#### Data extracts ####

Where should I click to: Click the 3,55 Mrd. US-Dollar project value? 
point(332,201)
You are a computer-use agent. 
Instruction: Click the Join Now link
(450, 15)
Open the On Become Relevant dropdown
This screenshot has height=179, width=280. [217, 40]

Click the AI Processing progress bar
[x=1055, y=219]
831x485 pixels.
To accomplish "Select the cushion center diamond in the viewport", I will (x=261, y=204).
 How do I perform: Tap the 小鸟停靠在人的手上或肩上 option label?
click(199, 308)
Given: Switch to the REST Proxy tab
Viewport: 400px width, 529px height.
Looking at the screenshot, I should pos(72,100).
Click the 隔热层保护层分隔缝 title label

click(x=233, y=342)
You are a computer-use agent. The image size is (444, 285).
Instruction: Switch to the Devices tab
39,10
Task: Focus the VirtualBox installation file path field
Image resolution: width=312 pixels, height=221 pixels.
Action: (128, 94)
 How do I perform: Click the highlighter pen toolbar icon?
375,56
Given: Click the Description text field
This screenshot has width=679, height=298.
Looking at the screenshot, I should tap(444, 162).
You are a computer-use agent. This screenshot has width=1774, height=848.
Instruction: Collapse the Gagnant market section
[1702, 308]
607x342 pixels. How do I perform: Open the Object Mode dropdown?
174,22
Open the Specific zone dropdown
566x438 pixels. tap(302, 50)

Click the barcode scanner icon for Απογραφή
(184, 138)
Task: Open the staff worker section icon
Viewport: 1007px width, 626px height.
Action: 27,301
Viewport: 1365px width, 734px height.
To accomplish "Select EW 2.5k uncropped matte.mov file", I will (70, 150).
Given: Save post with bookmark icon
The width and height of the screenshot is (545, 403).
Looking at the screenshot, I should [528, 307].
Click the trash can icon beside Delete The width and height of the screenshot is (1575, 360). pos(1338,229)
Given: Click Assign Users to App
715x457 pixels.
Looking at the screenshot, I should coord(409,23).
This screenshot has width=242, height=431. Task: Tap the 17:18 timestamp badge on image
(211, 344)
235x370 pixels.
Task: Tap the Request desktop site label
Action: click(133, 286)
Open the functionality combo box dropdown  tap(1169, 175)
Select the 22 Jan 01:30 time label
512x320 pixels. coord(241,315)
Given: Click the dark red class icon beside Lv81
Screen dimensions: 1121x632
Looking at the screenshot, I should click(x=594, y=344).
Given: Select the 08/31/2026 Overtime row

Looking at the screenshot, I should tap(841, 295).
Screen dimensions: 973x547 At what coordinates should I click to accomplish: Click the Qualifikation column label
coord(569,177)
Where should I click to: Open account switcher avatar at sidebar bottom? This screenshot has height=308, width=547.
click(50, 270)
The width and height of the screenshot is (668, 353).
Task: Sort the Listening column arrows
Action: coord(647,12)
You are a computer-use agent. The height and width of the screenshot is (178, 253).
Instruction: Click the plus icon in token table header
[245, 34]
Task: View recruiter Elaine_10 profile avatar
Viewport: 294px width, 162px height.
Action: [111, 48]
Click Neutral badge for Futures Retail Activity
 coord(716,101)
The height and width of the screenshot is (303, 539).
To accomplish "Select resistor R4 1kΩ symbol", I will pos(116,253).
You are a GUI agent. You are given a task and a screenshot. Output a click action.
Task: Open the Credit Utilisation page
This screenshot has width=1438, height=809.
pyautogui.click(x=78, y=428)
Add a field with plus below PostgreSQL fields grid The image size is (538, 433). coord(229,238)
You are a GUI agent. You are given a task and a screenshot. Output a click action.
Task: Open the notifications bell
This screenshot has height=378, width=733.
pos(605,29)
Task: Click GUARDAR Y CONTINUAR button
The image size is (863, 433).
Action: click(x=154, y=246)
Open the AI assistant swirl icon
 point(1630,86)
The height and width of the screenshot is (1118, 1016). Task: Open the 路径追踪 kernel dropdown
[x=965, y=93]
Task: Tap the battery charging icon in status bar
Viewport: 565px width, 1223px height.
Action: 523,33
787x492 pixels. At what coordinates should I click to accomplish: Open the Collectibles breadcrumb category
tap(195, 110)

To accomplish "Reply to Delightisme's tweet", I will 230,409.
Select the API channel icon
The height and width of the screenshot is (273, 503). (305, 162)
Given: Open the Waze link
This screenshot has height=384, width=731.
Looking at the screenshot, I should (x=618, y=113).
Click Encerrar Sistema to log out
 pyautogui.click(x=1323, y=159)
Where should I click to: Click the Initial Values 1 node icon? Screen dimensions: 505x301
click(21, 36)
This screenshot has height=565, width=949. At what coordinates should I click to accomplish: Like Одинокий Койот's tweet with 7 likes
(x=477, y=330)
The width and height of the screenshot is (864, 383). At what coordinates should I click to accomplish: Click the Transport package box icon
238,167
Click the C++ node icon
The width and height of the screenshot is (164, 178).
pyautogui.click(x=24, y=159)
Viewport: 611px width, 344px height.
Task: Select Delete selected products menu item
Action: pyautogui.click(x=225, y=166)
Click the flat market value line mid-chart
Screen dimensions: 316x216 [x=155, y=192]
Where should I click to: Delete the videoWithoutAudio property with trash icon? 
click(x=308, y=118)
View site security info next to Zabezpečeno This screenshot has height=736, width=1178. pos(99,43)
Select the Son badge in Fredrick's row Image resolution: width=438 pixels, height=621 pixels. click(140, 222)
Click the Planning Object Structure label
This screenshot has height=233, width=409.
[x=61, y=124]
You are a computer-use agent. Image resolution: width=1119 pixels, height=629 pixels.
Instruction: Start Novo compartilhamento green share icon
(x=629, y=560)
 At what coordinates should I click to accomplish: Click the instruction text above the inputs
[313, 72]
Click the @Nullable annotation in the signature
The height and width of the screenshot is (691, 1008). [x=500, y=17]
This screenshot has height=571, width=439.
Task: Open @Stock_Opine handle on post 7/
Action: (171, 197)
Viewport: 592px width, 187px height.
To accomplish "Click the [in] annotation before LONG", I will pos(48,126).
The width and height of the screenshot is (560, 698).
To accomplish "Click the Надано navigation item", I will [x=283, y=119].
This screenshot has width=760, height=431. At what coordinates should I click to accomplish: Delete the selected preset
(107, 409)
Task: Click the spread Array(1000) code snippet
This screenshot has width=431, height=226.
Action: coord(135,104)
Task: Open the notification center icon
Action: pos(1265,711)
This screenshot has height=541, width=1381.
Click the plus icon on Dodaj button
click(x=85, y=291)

####

» What to produce:
What is wanted is every line from the first line of the entries through the line that contains "Viewport: 1365px width, 734px height.", given again exactly.

» Exercise solution:
Where should I click to: Click the 3,55 Mrd. US-Dollar project value? 
point(332,201)
You are a computer-use agent. 
Instruction: Click the Join Now link
(450, 15)
Open the On Become Relevant dropdown
This screenshot has height=179, width=280. [217, 40]

Click the AI Processing progress bar
[x=1055, y=219]
831x485 pixels.
To accomplish "Select the cushion center diamond in the viewport", I will (x=261, y=204).
 How do I perform: Tap the 小鸟停靠在人的手上或肩上 option label?
click(199, 308)
Given: Switch to the REST Proxy tab
Viewport: 400px width, 529px height.
Looking at the screenshot, I should pos(72,100).
Click the 隔热层保护层分隔缝 title label

click(x=233, y=342)
You are a computer-use agent. The image size is (444, 285).
Instruction: Switch to the Devices tab
39,10
Task: Focus the VirtualBox installation file path field
Image resolution: width=312 pixels, height=221 pixels.
Action: (128, 94)
 How do I perform: Click the highlighter pen toolbar icon?
375,56
Given: Click the Description text field
This screenshot has width=679, height=298.
Looking at the screenshot, I should tap(444, 162).
You are a computer-use agent. This screenshot has width=1774, height=848.
Instruction: Collapse the Gagnant market section
[1702, 308]
607x342 pixels. How do I perform: Open the Object Mode dropdown?
174,22
Open the Specific zone dropdown
566x438 pixels. tap(302, 50)

Click the barcode scanner icon for Απογραφή
(184, 138)
Task: Open the staff worker section icon
Viewport: 1007px width, 626px height.
Action: 27,301
Viewport: 1365px width, 734px height.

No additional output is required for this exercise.